- _Passage shown_:
::::::::::

Bank lending, which plummeted after the credit crunch, remains constrained and leveraged buyout deals are still difficult to arrange.

But bankers say some recent commitments, such as Warner Chilcott's $4.1 billion financing to buy Procter & Gamble's

drugs business, have buoyed optimism that more access to capital will boost dealflows in the months ahead.

For the first time since the credit crisis, financing is available at the lower part of the credit spectrum -- that's the good news, said Steven Smith, global head of leveraged finance and restructuring at UBS .

The bad news is that it is still expensive.

The credit crisis that started in the summer of 2007 shut off the ability of banks to lend money for deals.

Credit markets froze and M&A volumes plunged.

Notably absent were private equity firms, which had extensive funds to put to work but weren't able to get large financing packages for leveraged buyouts.

::::::::::

- _Task prompt_:
Continue the article on bank lending and leveraged buyout financing, starting after its final sentence about private equity firms.

::::::::::

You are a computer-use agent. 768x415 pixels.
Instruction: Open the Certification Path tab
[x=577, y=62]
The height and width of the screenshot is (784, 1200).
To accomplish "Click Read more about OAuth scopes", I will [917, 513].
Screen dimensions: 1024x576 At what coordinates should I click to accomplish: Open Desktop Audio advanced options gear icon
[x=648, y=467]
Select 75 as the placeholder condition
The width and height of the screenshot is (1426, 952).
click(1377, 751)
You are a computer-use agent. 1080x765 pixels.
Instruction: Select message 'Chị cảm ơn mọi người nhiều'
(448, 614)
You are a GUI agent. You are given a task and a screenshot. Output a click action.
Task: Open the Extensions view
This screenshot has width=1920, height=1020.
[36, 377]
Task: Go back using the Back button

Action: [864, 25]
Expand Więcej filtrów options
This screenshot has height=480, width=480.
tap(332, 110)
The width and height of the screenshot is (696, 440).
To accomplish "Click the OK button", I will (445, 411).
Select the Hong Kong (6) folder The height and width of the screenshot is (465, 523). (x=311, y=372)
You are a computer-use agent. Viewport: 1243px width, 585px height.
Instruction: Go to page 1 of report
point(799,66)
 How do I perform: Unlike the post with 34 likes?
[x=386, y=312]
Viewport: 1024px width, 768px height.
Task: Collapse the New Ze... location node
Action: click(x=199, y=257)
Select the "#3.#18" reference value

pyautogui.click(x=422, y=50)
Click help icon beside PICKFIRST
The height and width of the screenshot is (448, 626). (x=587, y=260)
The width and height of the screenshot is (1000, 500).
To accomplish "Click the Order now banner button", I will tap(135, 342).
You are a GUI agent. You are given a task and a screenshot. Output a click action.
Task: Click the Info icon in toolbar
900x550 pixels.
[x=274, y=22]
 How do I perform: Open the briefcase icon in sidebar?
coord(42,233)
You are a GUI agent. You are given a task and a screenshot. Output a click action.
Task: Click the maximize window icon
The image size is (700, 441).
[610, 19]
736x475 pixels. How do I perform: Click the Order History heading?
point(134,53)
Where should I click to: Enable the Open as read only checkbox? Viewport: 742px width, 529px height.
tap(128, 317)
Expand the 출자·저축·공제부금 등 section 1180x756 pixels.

::::::::::

- _Result of this exercise_:
A revival of the market for leveraged loans -- made to junk borrowers and thus carrying higher risk -- is vital for private equity firms to be able to ink large deals again. Private equity executives say that LBO financing is still hard to come by.

Global issuance of syndicated loans totaled $1.16 trillion in the first nine months of 2009, according to data from Thomson Reuters, marking the slowest first nine months of the year since 2000. But optimism is returning, bankers say.

The sentiment in the leveraged loan market is at the highest point since the market disruption of last summer, driven by strong equity and bond market performance, said Stefan Selig, executive vice chairman of global corporate and investment banking at Bank of America Merrill Lynch.

Conditions in the leverage loan market are ripe for new issuance, he said.


Warner Chilcott is launching for general syndication next week the financing that will back its acquisition of the P&G unit, sources have told Reuters Loan Pricing Corporation (RLPC). The deal is expected to see a quick syndication.

Bankers are also closely watching the $1.9 billion acquisition of a majority stake in eBay Inc's Skype business by a group including private equity firm Silver Lake.

That deal is backed by $600 million of bank financing, according to RLPC.

William Hughes, Head of U.S. Leveraged Loan Syndicate at Barclays Capital, said confidence among underwriters to commit to financing acquisitions, LBOs and corporate refinancings was returning.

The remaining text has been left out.